Your task: Carry on the forum post comparing a computer's memory to a town's water supply, starting right after its last sentence.

Passage given:
I'm no kernel developer but I spent years philosophizing on this issue
because I ran into this soooo many times. I actually came up with a
metaphor for the whole situation so let me tell you that. I'll assume in
my story that things like "swap" don't exist. Swap doesn't make much
sense with 32 GB RAMs these days anyways.
Imagine a neighborhood of yours where water is connected to each
building through pipes and the towns needs to manage the capacity. Let's
assume that you only have a production of 100 units of water per second
(and all unused capacity goes to waste because you don't have reservoir
tanks). Each home (home = a little app, a terminal, the clock widget,
etc.) requires one 1 unit of water per second. This is all nice and good
because your population is like 90 so everybody gets enough water.
Now the mayor (=you) decide that you want to open a large restaurant
(=browser). This restaurant will house multiple cooks (=browser tabs).
Each cook needs 1 unit of water per second. You start with 10 cooks, so
the total water consumption for the whole neighborhood is 100 units of
water which is still all good.
Now the fun stuff begins: you hire another cook into your restaurant
which makes the total water requirements 101 which obviously you don't
have. You need to do something.

Stored rows:
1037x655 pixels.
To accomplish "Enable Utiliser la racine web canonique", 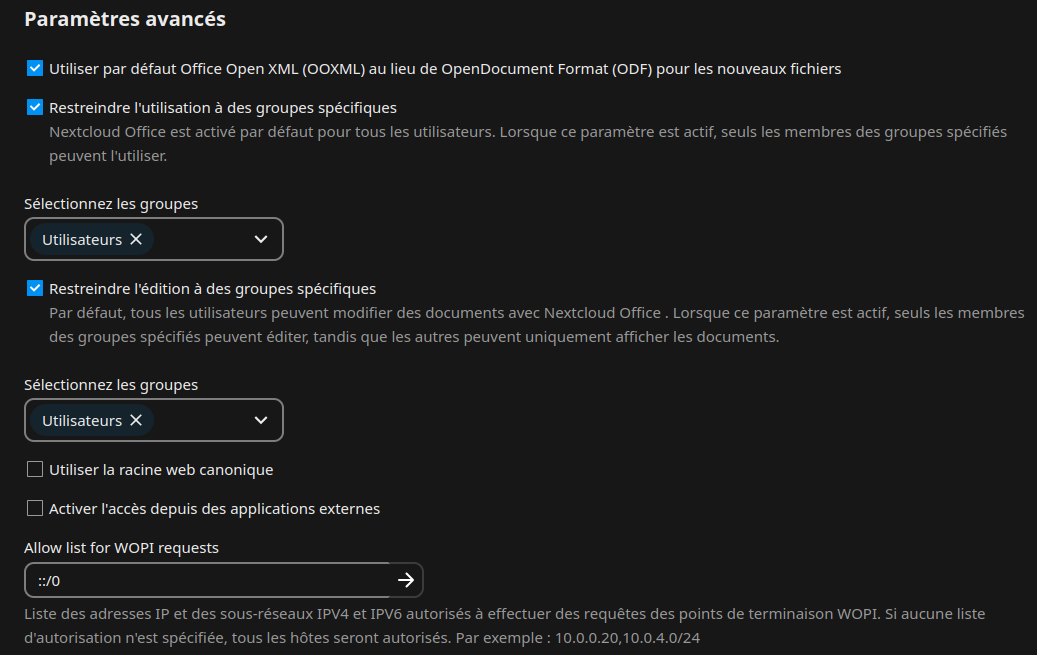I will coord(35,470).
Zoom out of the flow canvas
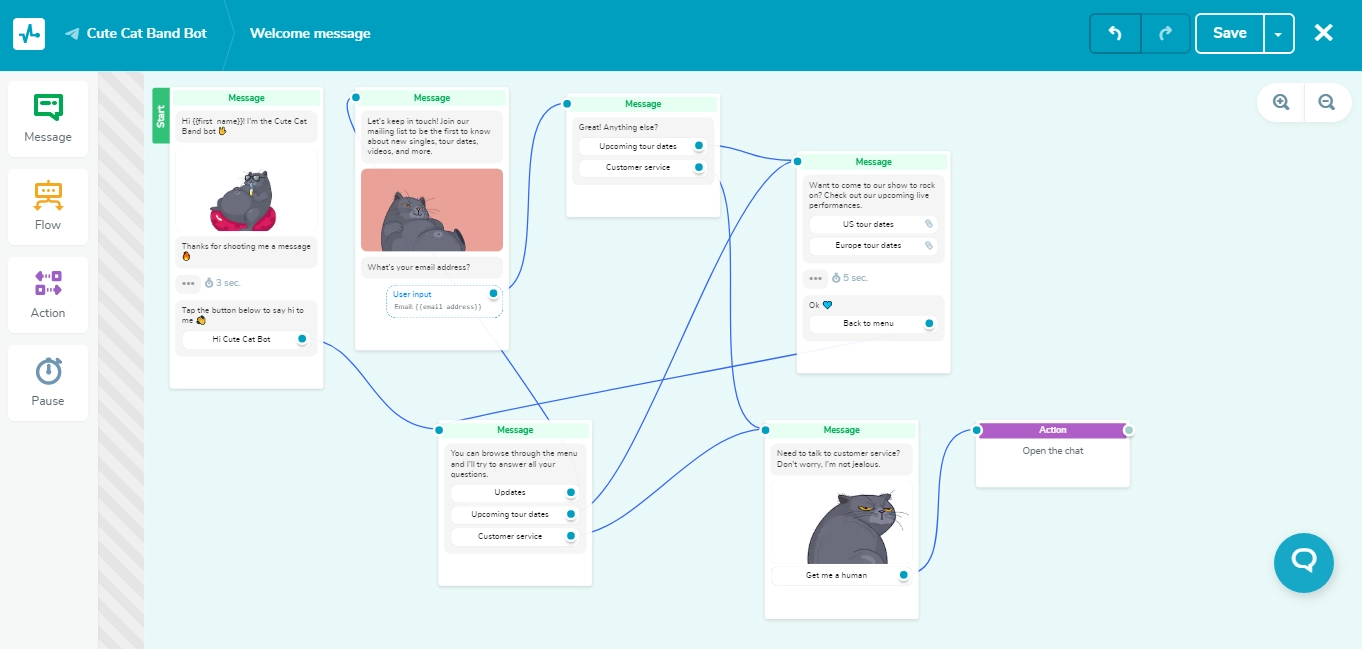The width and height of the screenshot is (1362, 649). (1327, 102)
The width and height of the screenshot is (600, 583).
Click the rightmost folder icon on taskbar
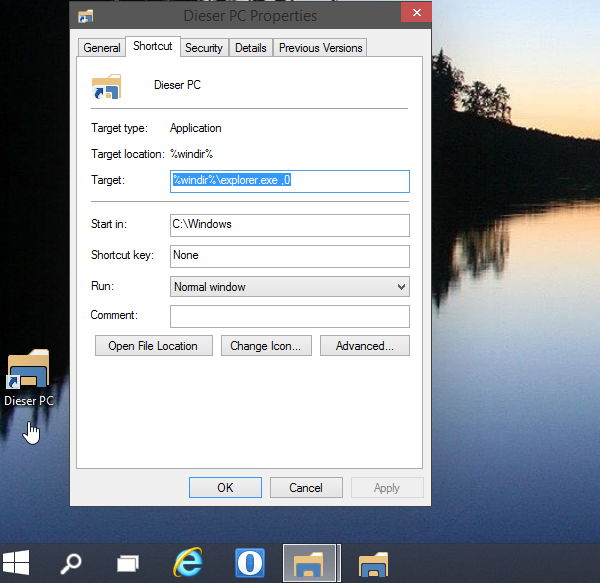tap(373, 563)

Response to the exercise:
The water management (=kernel) has 3 options.
1. The first option is just disconnect the service for the homes who
didn't use the water recently. This is fine but if the disconnected home
wants to use the water again, they will need to go through the lengthy
registration process again. The management can disconnect multiple homes
to free up more water resources. Actually, they will disconnect all
homes which didn't use water recently thus keeping some amount of free
water always available.
Although your town keeps functioning, the downside is that progress
grinds to a halt. Most of your time is spent on waiting on the water
management to reinstate your service.
This is what the kernel does with the file-backed pages. If you run a
large executable (like chrome), its file is copied the memory. When low
on memory or if there are parts which haven't been accessed recently,
the kernel will can drop those parts because it can reload them from the
disk anyways. If this is done excessively, this grinds your desktop to a
halt because everything will be just waiting for disk IO. Note that the
kernel will also drop a lot of least recently used pages when you start
doing a lot of IO. This is why it takes ages to switch to a background
app after you copied several large files like DVD images.
This is the most annoying behavior for me because I hate hickups and you
don't have any control over it. It would be nice to be able to switch it
off. I'm thinking of something along the lines of
sed -i 's/may_unmap = 1/may_unmap = (vm_swappiness >= 0)/' mm/vmscan.c
and then you could set vm_swappiness to -1 to disable this. This worked
quite well in my little tests but alas I'm no kernel developer so I
didn't send it to anyone (and obviously the little modification above is
not complete).
2. The management could deny the new cook's request for water. This
initially sounds like a good idea. However there are two downsides.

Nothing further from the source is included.